Without including any images, output the listing below exactly.

*** Task input ***

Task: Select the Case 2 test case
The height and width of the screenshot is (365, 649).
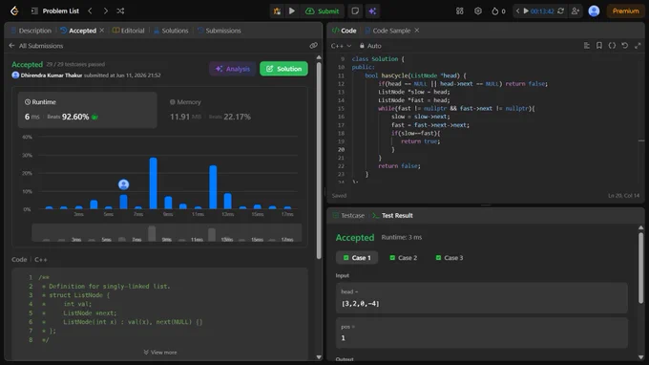Action: 403,258
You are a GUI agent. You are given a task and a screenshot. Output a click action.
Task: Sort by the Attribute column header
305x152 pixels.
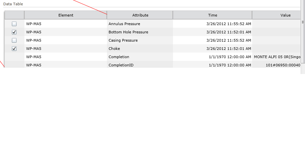[x=140, y=15]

*** End of Task input ***

[Reply]
Task: Select the Case 2 test case
The height and width of the screenshot is (365, 649).
Action: 403,258
You are a GUI agent. You are given a task and a screenshot. Output a click action.
Task: Sort by the Attribute column header
305x152 pixels.
[x=140, y=15]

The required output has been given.